3. Wilt du machen einen blamensier. [4]
Wie man sol machen einen blamenser. Man sol nemen zigenin milich. und mache mandels ein halp phunt. einen virdunc ryses sol man stozzen zu mele. und tu daz in die milich kalt. und nim eines hunes brust, die sol man zeisen.[5] und sol die hacken dor in. und ein rein smaltz sol man dor in tun. und sol ez dor
inne sieden. und gibs im genuc. und nimme ez denne wider. und nim gestozzen violn, und wirfe den dor in. und einen vierdunc zuckers. tu man dor in und gebs hin. Also mac man auch in der vasten machen einen blamenser von einem hechede.

Quelle:  http://de.wikisource.org/wiki/Das_Buoch_von_guoter_Spise

Die hier genannten Zutaten sind:
  • Ziegenmilch
  • ein viertel Pfund Mandeln
  • ein viertel Pfund Reis, zu feinem Mehl gestoßen
  • eine zerrissen Hühnerbrust ("zeisen" bezeichnet das Zerreißen in sehr kleine Stücke und dünnste Fädchen, so dass die Struktur des Fleisches nicht mehr erkannbar ist)
  • geklärter Schmalz
  • Veilchen (zersoßen) und 
  • Zucker
  • (die Sache mit dem Hecht am Schluss ist diese: wer während des Fastens nicht auf die vergleichsweise gehaltvolle Speis verzichten wollte, bereitete sie mit einem Hecht zu.... ob das noch lecker war?) 

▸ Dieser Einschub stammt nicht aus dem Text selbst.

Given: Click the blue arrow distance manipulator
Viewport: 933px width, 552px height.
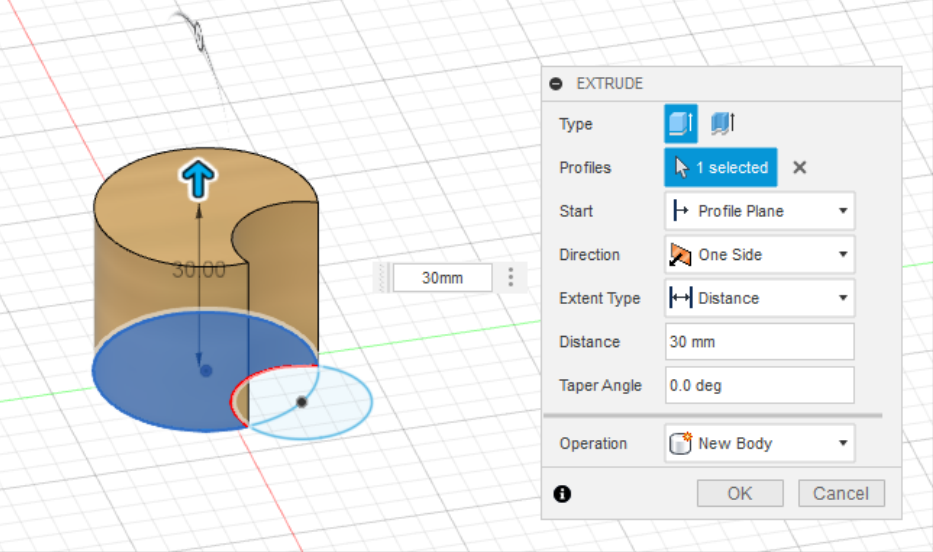Looking at the screenshot, I should coord(198,178).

Alle Zutaten zusammen ergeben, wenn man die Menge der Milch angepasst an das zum Binden verwendete Reismehl als auf einen bis eineinhalb Liter berechnen mag,eine puddingartige Masse, die noch mit Gewürzen der Wahl ergänzt werden konnte. Da im Orient nach wie vor der Zimt eine zentrale Rolle spielt, ist naheliegend, dass er auch bei dieser Süßspeise Verwendung fand.

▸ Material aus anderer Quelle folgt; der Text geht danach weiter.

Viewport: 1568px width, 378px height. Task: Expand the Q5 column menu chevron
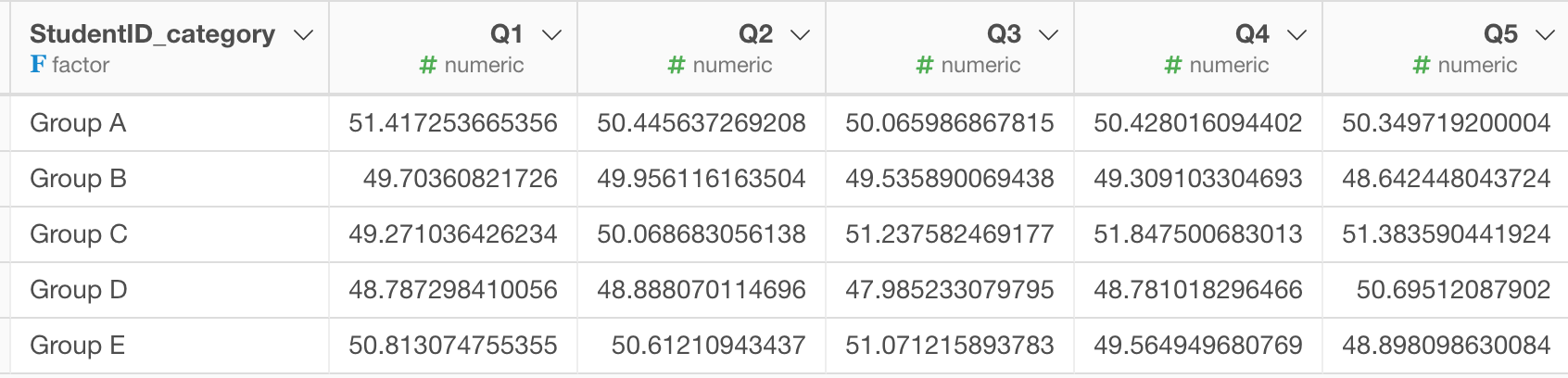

Um ganz sicher zu gehen, dass der Pudding gelingt, anbei noch ein Rezept aus der Türkei:
  • eine Hühnerbrust
  • ein Liter Milch
  • 200 Gramm Sübiye (Reismehl)
  • 150 - 200 Gramm Zucker
  • 1 Päckchen Vanillezucker (oder echte Vanille)
  • gerne wird der Pudding mit Zimt bestäubt oder gewürzt
  • 1 El Butter
Die Hühnerbrust mit Wasser bedecken und gut durchkochen, danach die Fasern möglichst klein reißen, im Zweifelsfall noch einmal mit dem Mixer bearbeiten.

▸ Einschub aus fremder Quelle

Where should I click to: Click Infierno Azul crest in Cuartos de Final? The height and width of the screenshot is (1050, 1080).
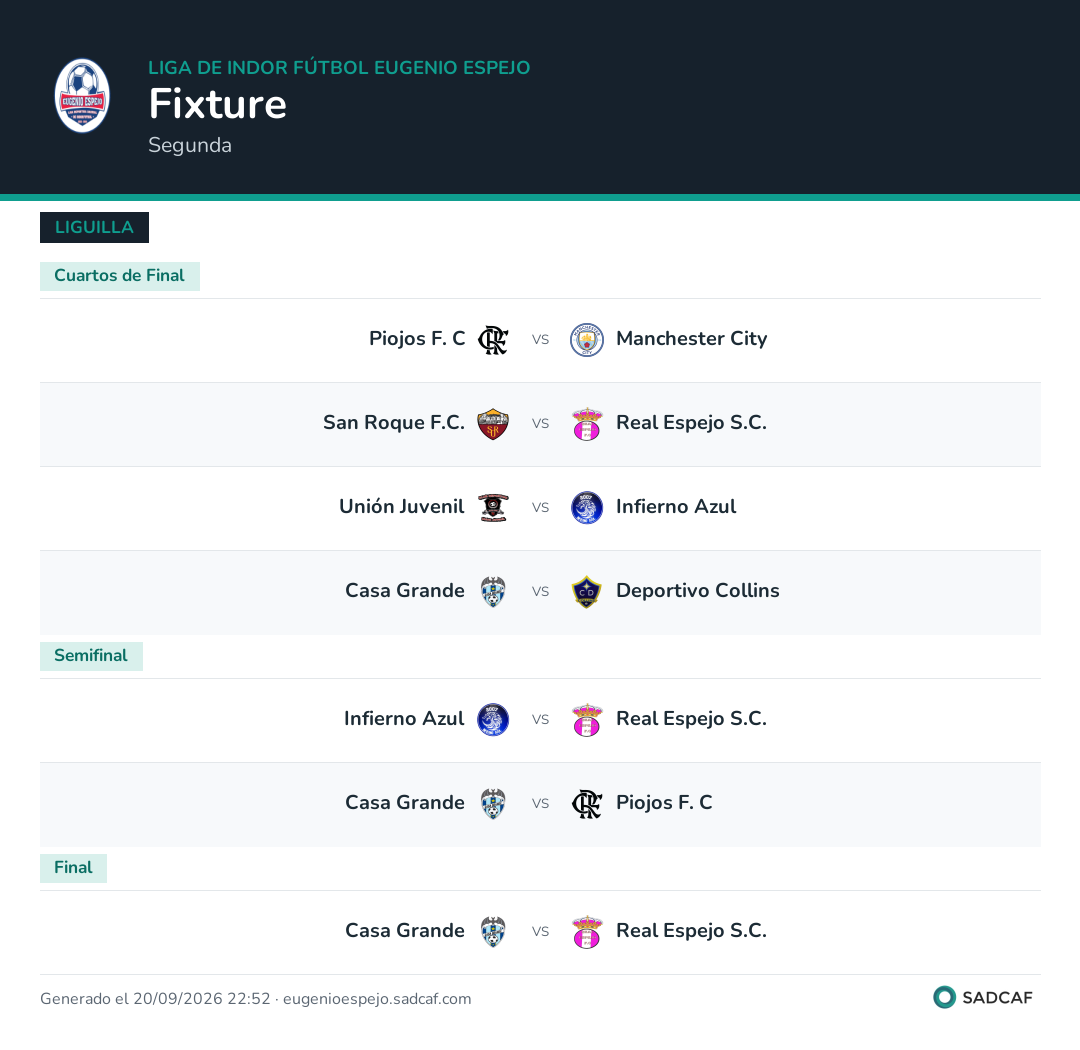[x=587, y=508]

Die Milch aufkochen und das Reismehl, Butter und den Zucker hinzugeben, ca. eine Viertelstunde köcheln lassen - und stets umrühren, sonst brennt das Gericht schnell an!
Die Fleischfasern hinzugeben, mit Rosenwasser und evtl. Zimt abschmecken.

Dieser "weiße Brei" kann entweder sogleich gegessen werden oder in einer Pfanne mit Fett und karamellisiertem (nicht angebranntem!) Zucker kurz ausgebacken werden.